» RECORDED INFORMATION:

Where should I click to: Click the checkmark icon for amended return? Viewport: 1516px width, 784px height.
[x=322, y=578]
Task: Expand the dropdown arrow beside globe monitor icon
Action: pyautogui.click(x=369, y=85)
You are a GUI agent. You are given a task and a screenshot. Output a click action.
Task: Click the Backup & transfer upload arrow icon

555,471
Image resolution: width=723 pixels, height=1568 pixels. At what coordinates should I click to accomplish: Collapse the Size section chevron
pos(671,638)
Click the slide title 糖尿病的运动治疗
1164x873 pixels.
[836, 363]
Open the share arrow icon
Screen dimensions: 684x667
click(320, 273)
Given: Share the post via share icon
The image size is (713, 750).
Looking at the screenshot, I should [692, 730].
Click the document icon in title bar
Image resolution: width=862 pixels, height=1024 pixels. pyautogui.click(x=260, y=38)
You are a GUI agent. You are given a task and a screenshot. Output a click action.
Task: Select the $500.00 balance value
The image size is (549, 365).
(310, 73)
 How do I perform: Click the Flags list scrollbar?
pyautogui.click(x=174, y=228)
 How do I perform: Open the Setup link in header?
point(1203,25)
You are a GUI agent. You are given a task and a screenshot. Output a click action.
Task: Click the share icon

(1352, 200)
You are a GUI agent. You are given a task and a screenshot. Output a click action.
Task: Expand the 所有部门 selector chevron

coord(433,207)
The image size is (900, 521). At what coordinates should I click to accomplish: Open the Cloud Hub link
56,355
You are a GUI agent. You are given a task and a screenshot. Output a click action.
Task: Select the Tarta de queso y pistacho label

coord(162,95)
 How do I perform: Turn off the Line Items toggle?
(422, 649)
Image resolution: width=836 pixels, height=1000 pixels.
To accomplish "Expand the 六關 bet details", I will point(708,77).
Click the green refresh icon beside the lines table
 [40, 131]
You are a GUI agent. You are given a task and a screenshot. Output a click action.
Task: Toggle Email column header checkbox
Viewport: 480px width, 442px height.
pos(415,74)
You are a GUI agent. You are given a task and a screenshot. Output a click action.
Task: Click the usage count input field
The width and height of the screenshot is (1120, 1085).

» YOUR ASSIGNMENT: What you return must be the line that contains "The image size is (549, 365)." followed by every remaining line of the material, all exactly as written and nothing more.

» YOUR RESPONSE:
The image size is (549, 365).
(310, 73)
 How do I perform: Click the Flags list scrollbar?
pyautogui.click(x=174, y=228)
 How do I perform: Open the Setup link in header?
point(1203,25)
You are a GUI agent. You are given a task and a screenshot. Output a click action.
Task: Click the share icon

(1352, 200)
You are a GUI agent. You are given a task and a screenshot. Output a click action.
Task: Expand the 所有部门 selector chevron

coord(433,207)
The image size is (900, 521). At what coordinates should I click to accomplish: Open the Cloud Hub link
56,355
You are a GUI agent. You are given a task and a screenshot. Output a click action.
Task: Select the Tarta de queso y pistacho label

coord(162,95)
 How do I perform: Turn off the Line Items toggle?
(422, 649)
Image resolution: width=836 pixels, height=1000 pixels.
To accomplish "Expand the 六關 bet details", I will point(708,77).
Click the green refresh icon beside the lines table
 [40, 131]
You are a GUI agent. You are given a task and a screenshot. Output a click action.
Task: Toggle Email column header checkbox
Viewport: 480px width, 442px height.
pos(415,74)
You are a GUI agent. You are given a task and a screenshot. Output a click action.
Task: Click the usage count input field
The width and height of the screenshot is (1120, 1085).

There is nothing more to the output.